_Task statement_
The result should be an exact copy of every record, with no pictures kept.

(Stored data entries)
_ _ _ _ _

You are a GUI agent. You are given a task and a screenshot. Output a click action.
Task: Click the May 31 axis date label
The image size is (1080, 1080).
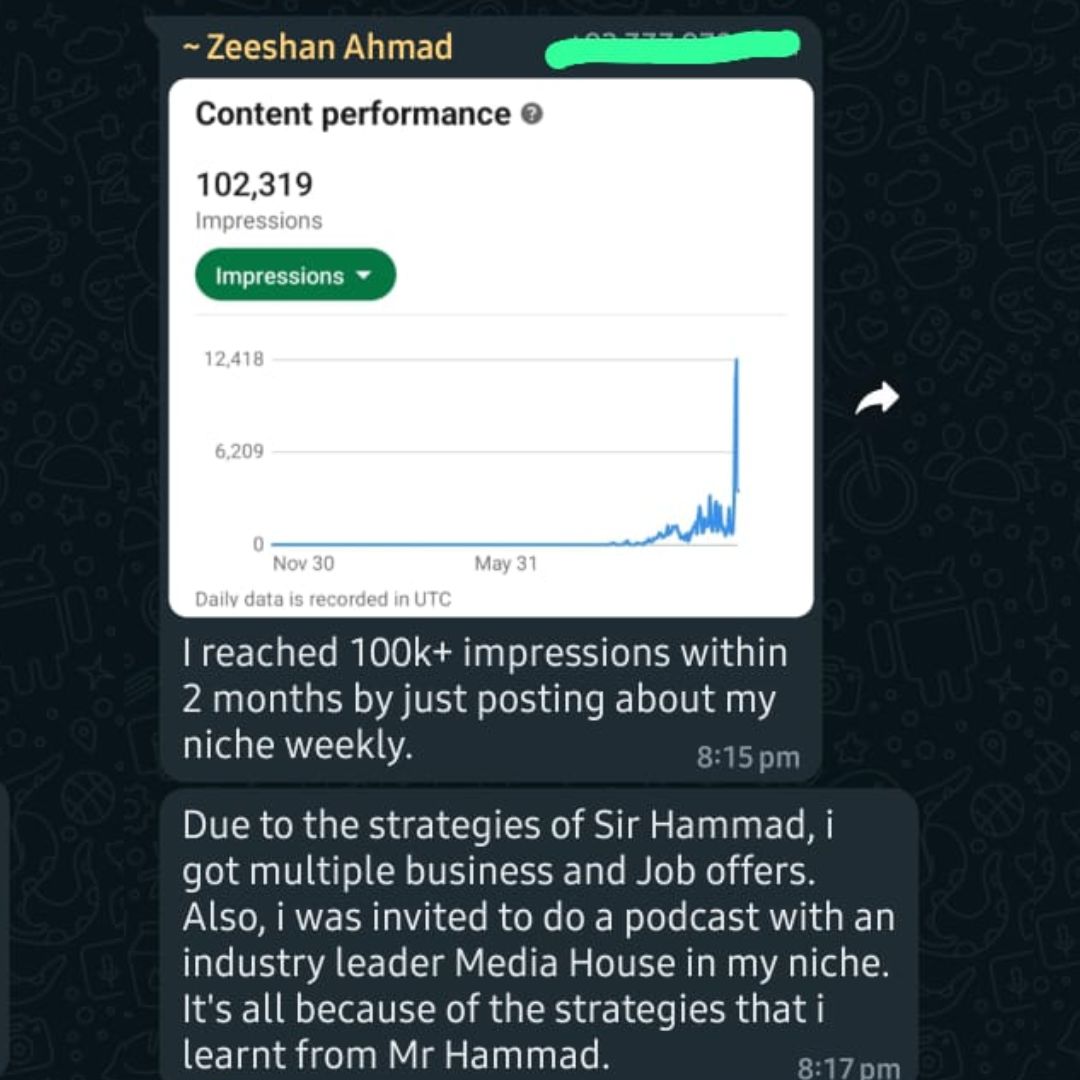506,563

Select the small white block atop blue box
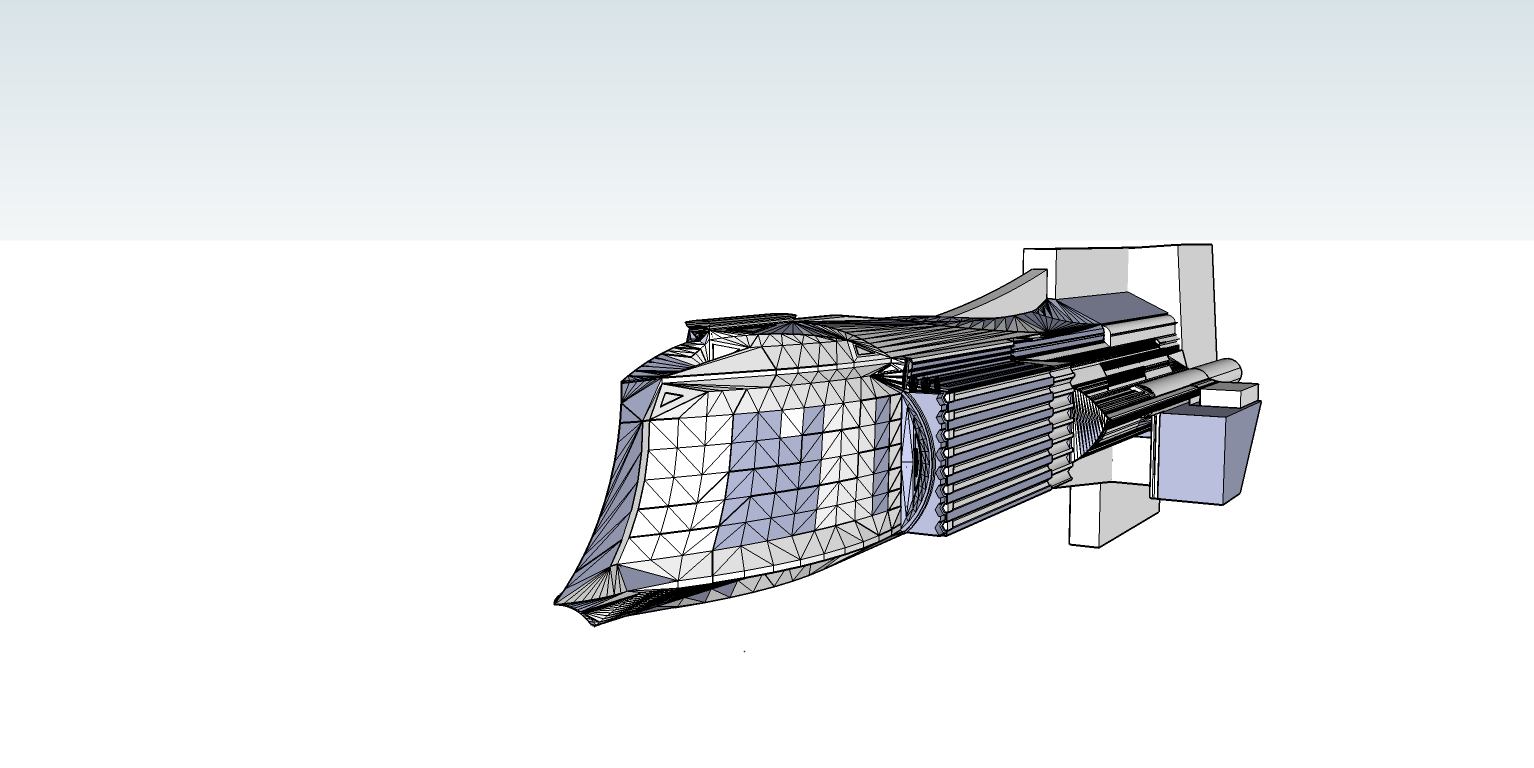pos(1228,395)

_ _ _ _ _

_Problem solution_
You are a GUI agent. You are given a task and a screenshot. Output a click action.
Task: Click the May 31 axis date label
The image size is (1080, 1080).
506,563

Select the small white block atop blue box
pos(1228,395)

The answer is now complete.